Kabare ilk bakışta tamamen eğlence üzerine kurulmuş gibi görünen bir oyun. “Politikaya karşı eğlence, kavgaya karşı eğlence, savaşa karşı eğlence ve eğlenceye karşı yine eğlence.” I. Dünya Savaşı’ndan sonra büyük bir buhran içerisinde bulunan Almanya’nın Berlin şehrinde geçen hikayede yaşananların acı yönleri gün yüzüne çıkarılırken zamanın ideolojik düşünceleri de eğlence ile birlikte veriliyor. Kabare’yi ilk izlediğimde anladıklarım ile bugün izlediğim arasında oldukça fark var. Politikaya sağlam eleştirilerde bulunduğu algılasam da karakterlerin analizlerini şu anda daha rahat yapabiliyorum.
Joe Masteroff’un yazdığı, John Harold Kander’in müzikale çevirdiği eserin ana konusu bir kabare sanatçısı ile Amerikalı bir yazarın aşkıdır diyebiliriz. Bu aşk sürecinde Almanya’nın içinde bulunduğu korkunç çıkmaz da ustalıkla veriliyor.
Emcee (Mert Turak) konukları karşılıyor, tıpkı diğer Kabare’lerdeki gibi bize Kabare’de yer alacak kızları ve erkekleri tanıtmaya başlıyor. Rosie, Lulu, Frenchie, Texas, Fritzie, Helga, Juju, Bobby, Victor, Hans, Herman sırası ile bize tanıtılıyor. Hepsi kabareye özel kıyafetleri ile karşımızdalar her an dans etmeye. Ve dans başlıyor. Ardından Kabare’nin gülü Sally Bowles (Özge Borak) ve Clifford Bradshaw (Can Başak) ile tanışıyoruz. Şimdilik neredeyse her şey tamam.

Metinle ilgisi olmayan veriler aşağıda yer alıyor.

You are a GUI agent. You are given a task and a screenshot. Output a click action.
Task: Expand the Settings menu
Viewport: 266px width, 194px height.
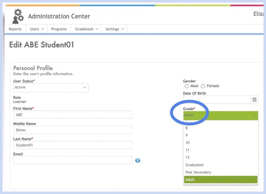click(x=114, y=29)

Clifford daha iyi bir roman yazabilmek için Berlin’e kadar gelmiş bir adam. Kitabını bitirmek için yeni hikayelere ihtiyacı olduğunu biliyor. Berlin’e gidişi sırasında karşısına çıkan Ernst Ludwig sayesinde hayatının değişeceğini bilmiyor tabii ki. Ernst Ludwig Cliff’e kalabileceği ve gidebileceği yerlerden bahsediyor, onu kendi ülkesinde misafir etmeye hazırlanıyor. Cliff Kit Kat Club’u öğrenip de oraya gittiğinde Sally ile tanışmış oluyor.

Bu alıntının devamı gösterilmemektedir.